What do you do when the music world leaves you behind? Do you adapt to the changing times, or firmly stick to an aging formula in the hopes of rekindling a flame? British Sea Power, with sixth studio album Machineries of Joy, seems a strong proponent of the latter approach and has responded to the shifting tide of modern music with a thoroughly traditional stab at British pop rock. It’s both highly listenable and admirably produced, but it’s in no way bold enough as a musical statement to make the case for the revival of ‘90s British alt-rock the group seems so intent on spawning. There is nothing on this record that hasn’t been done before by Oasis, The Verve, Travis or even British Sea Power, and while Machineries of Joy may be a perfectly pleasant way to spend 40 minutes, you’ll forget about it the second it ends. In that sense, the record is indeed somewhat of a time capsule … just not in the way British Sea Power clearly intended.

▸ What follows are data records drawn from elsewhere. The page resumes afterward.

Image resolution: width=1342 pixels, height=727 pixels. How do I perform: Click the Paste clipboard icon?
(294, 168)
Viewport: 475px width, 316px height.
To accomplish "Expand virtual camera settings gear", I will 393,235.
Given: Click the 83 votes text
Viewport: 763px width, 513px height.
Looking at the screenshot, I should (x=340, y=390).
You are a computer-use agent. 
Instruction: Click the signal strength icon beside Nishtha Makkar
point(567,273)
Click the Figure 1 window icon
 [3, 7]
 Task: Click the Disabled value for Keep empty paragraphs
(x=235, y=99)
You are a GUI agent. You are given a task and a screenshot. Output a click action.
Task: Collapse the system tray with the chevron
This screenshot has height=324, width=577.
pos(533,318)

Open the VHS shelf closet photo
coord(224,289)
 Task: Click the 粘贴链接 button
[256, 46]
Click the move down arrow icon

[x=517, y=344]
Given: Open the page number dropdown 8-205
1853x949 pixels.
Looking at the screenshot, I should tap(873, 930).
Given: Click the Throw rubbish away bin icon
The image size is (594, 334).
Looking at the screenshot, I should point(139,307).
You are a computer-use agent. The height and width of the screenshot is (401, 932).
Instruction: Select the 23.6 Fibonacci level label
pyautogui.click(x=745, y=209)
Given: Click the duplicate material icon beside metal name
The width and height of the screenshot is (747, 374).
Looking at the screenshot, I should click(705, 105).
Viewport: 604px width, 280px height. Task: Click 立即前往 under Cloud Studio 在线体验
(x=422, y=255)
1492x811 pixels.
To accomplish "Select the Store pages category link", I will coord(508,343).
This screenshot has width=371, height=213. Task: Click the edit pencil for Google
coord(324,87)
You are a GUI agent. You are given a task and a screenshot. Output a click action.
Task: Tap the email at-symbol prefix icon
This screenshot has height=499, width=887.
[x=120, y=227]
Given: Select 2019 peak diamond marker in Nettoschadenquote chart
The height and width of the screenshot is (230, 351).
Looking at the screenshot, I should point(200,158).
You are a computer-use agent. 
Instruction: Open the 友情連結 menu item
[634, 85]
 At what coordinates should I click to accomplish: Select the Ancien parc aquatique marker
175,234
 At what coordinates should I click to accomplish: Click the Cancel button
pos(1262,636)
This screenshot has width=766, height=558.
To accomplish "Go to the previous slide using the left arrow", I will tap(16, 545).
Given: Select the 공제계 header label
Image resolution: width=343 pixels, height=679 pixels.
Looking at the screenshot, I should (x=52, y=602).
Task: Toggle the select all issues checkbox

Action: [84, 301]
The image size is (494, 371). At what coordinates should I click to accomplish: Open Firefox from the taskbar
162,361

The record starts out strongly enough, with a slow-building title track that features some optimistic-sounding guitar, steady drums and a string section in the background. From a production standpoint, it makes for a warm and inviting mix, but the songwriting just doesn’t match up — the song’s got a flat chorus in which singer Scott Wilkinson repeats the thoroughly meaningless statement “we are magnificent machineries of joy,” and a bridge in which he assures that “help is on the way” as if British Sea Power are here to save rock-n-roll from lounge singers with computers and blonde chicks with electronic rigs. Looking past the inherent egoism in these lines, Wilkinson’s delivery is just plain uninspired, giving an unexpected irony to this record — for all of British Sea Power’s reliance on traditional rock elements, this record’s all machinery and no joy.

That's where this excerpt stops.